Non è una gaffe, non è un imprevisto dell’ultimo minuto, e nemmeno una svista diplomatica da archiviare con un “ci scusiamo per l’inconveniente”. No, quello che è accaduto all’aeroporto di Benina, nella Libia orientale, è uno schiaffo in pieno volto, istituzionale e plateale, con tanto di comunicato stampa che ha il suono cupo del rifiuto politico. Il ministro dell’Interno italiano Matteo Piantedosi, insieme ai suoi omologhi di Grecia e Malta e al Commissario europeo per le Migrazioni, Margaritis Schinas, è stato dichiarato persona non grata e rispedito a casa. Neanche il tempo di togliersi la cintura di sicurezza.

Sì, avete capito bene: atterrati, fatti scendere e informati che non erano benvenuti, anzi, che dovevano tornare da dove erano venuti. “Personae non gratae” il termine usato dal governo di stabilità nazionale della Cirenaica, la fazione che controlla la Libia orientale con sede a Bengasi. Non proprio un buon inizio per quella che doveva essere una visita “di dialogo” e “cooperazione”, almeno secondo i comunicati preconfezionati del Viminale.

La missione Ue – composta da quattro Stati membri, con bandierine e protocolli in valigia – è stata quindi respinta sul confine di pista, come un pacco indesiderato. E nel frattempo a Tripoli e Bengasi si ride sotto i baffi: perché l’Europa, ancora una volta, si presenta in Libia senza sapere chi comanda davvero, e con la pretesa di bussare senza preavviso alle porte di una nazione che non ha ancora deciso nemmeno se vuole avere porte, figuriamoci chiavi.

Il comunicato ufficiale del governo di Osama Saad Hammad non lascia margine a interpretazioni: “La visita dei Ministri dell’Interno delle Repubbliche di Italia, Grecia e Malta, e del Commissario europeo per le Migrazioni, è stata annullata all’arrivo all’aeroporto di Benina. Ai membri della delegazione è stato notificato l’obbligo di lasciare immediatamente il territorio libico”. Fine del viaggio. Nessuna trattativa, nessun buffet diplomatico, nemmeno una conferenza stampa con le bandiere. Solo un portellone che si richiude e un decollo silenzioso.
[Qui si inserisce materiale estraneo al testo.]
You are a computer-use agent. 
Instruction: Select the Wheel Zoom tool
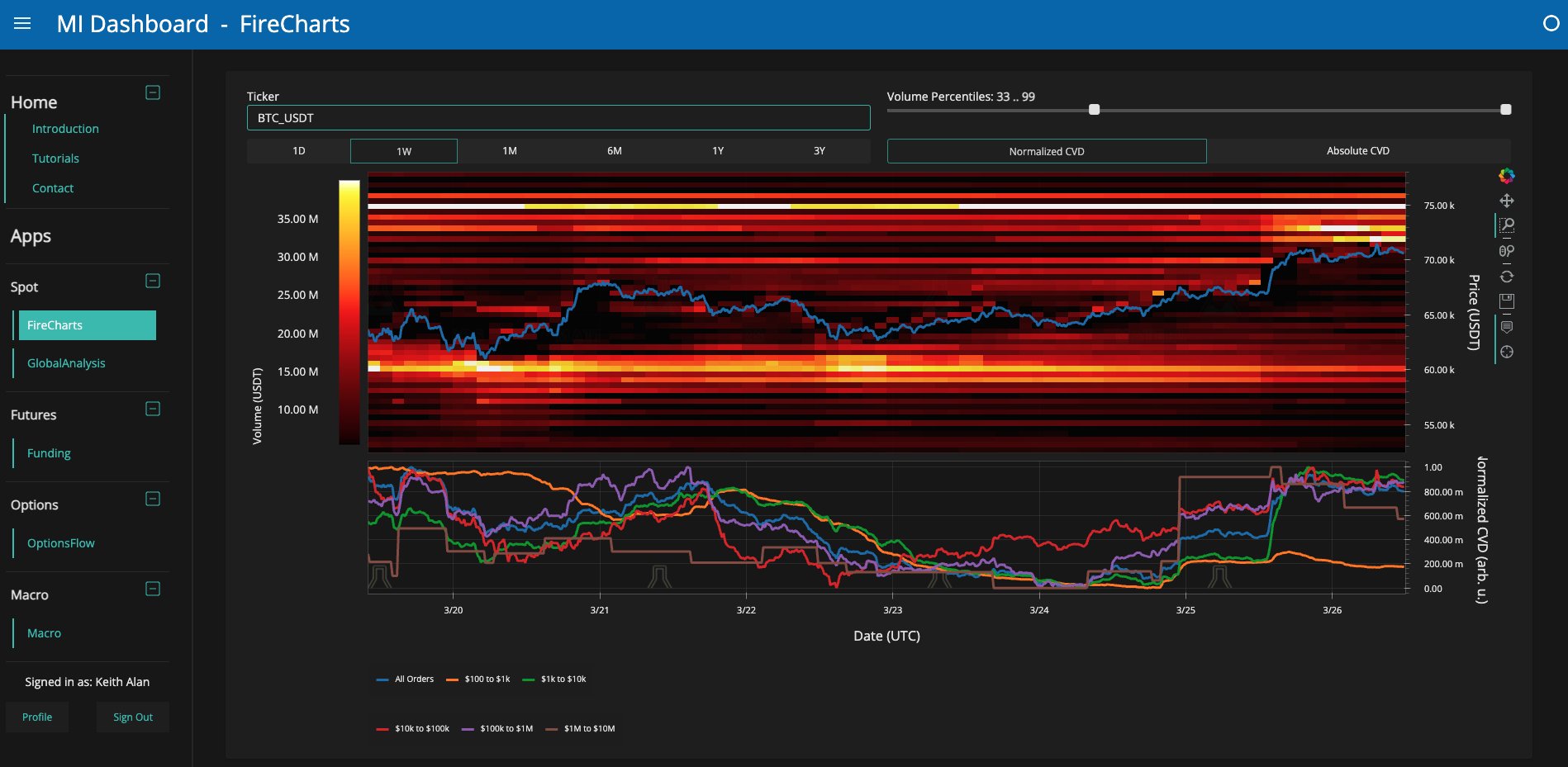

La motivazione? Semplice e micidiale: violazione della sovranità libica, disprezzo delle procedure di ingresso per i diplomatici stranieri e, in buona sostanza, arroganza occidentale travestita da cooperazione. “Gli ospiti – si legge ancora nel comunicato – hanno ignorato le leggi interne e le disposizioni che regolano la circolazione del personale straniero. Non sono accettabili atteggiamenti che mancano di rispetto al governo libico e al principio di reciprocità”.

Un’umiliazione bruciante per l’Italia, e un incidente diplomatico che rischia di lasciare il segno nei rapporti euro-mediterranei. Perché Piantedosi non era lì in vacanza, ma in missione ufficiale con il cappello dell’Unione Europea, nella speranza di riaprire un canale di comunicazione sul tema cruciale dei migranti. Tema sul quale l’Italia gioca una delle sue partite più spinose. Risultato? Rigettati alla frontiera come clandestini senza visto.

Inutile cercare giustificazioni nella solita confusione libica. I governi di Tripoli e Bengasi non si parlano da anni, vero. Ma organizzare una missione di quel calibro senza blindare i protocolli è da principianti. E soprattutto, pensare che bastasse mettere il timbro Ue su una delegazione per essere accolti con tappeti rossi è stato un errore di presunzione geopolitica.

A margine, una domanda inevitabile: chi ha preparato questa missione? Chi ha garantito che tutto fosse in ordine? E chi pagherà, diplomaticamente parlando, questo imbarazzo? Difficile pensare che il Viminale non avesse fiutato il rischio. Ma forse la smania di “farsi vedere”, con tanto di scatti davanti all’hangar e tweet celebrativi già pronti, ha superato il buon senso.

Intanto, da Bengasi parte un messaggio chiarissimo: la Libia orientale non accetta lezioni, né da Roma né da Bruxelles. E soprattutto, non accetta che si parli di lei senza interpellarla. Perché i migranti, le rotte e i porti sono materia loro. E se qualcuno se lo fosse dimenticato, il tarmac dell’aeroporto di Benina glielo ha appena ricordato con stile: porta chiusa, aereo pronto, e arrivederci.